Take, for example, what happens if the level of water is diminishing, because, for example, you took a meal that is very salty. You will, very rapidly, develop a thing called thirst. Now, thirst is a very conscious of the fact that there are sensors going like crazy saying, “Water too low! Water too low! Water too low, make a correction.” And then you go and drink. And of course, in, go back to the squirrel, the squirrel is not going to have very conscious notion of thirst, "I need water," let alone expressing it in words. The squirrel is going to have that feeling of thirst and is going to make the correction by starting to search for water. Even if the squirrel doesn’t do it deliberately, he’s not thinking: "Now, I’m going to need to look for a river or a lake." That’s not likely to happen—although I’ve never been inside a squirrel’s mind. But that is there that there’s the detection of the wrong set point and the shooting off of an order to generate a response. And the response is going to be in the form of a yearning for water. And in our case, not only do we feel it, but then we start translating all of that in very complex concepts and words and we will, for example, if you’re in the middle of a street and you start thinking, “Where am I going to get water? Am I going to go into a restaurant, is there a water fountain?” or whatever.

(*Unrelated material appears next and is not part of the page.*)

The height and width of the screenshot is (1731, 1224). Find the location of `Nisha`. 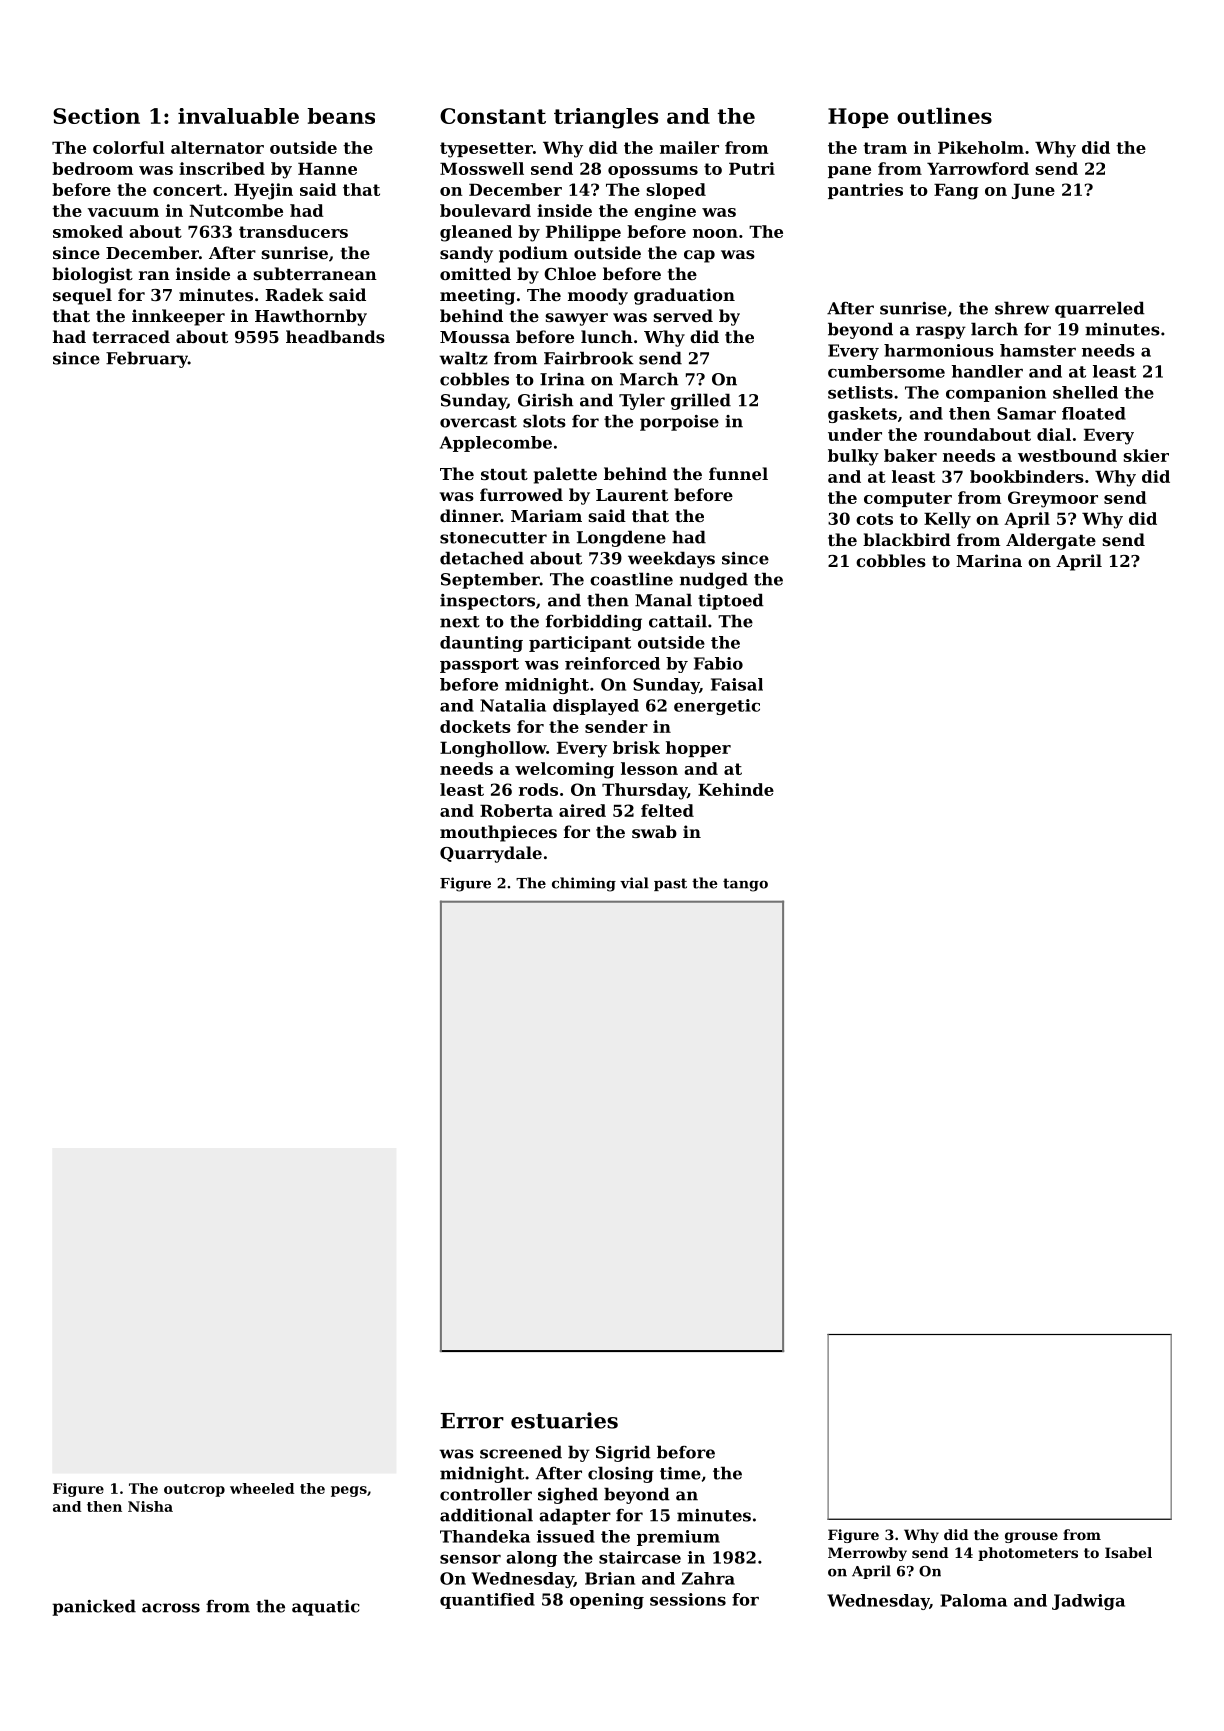

Nisha is located at coordinates (150, 1506).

So that’s a very complex way of dealing with that, but basically at the core, the responses are being operated. You used the word "coordinate," but I don’t think the word coordinate is right, it’s really a way of creating a response for what is a detected imbalance. It’s a detected imbalance, by the way, of a function that is called homeostasis. So, you need to maintain homeostasis, that’s critical and it operates exactly the same way for a signal cell or a multi-cellular organism like we are.
Recorded on August 10, 2010
Interviewed by David Hirschman
Many of the brain's functions are designed to initiate a response to a detected imbalance. As our bodies strive to maintain homeostasis, our brains send signals that make us do what is needed.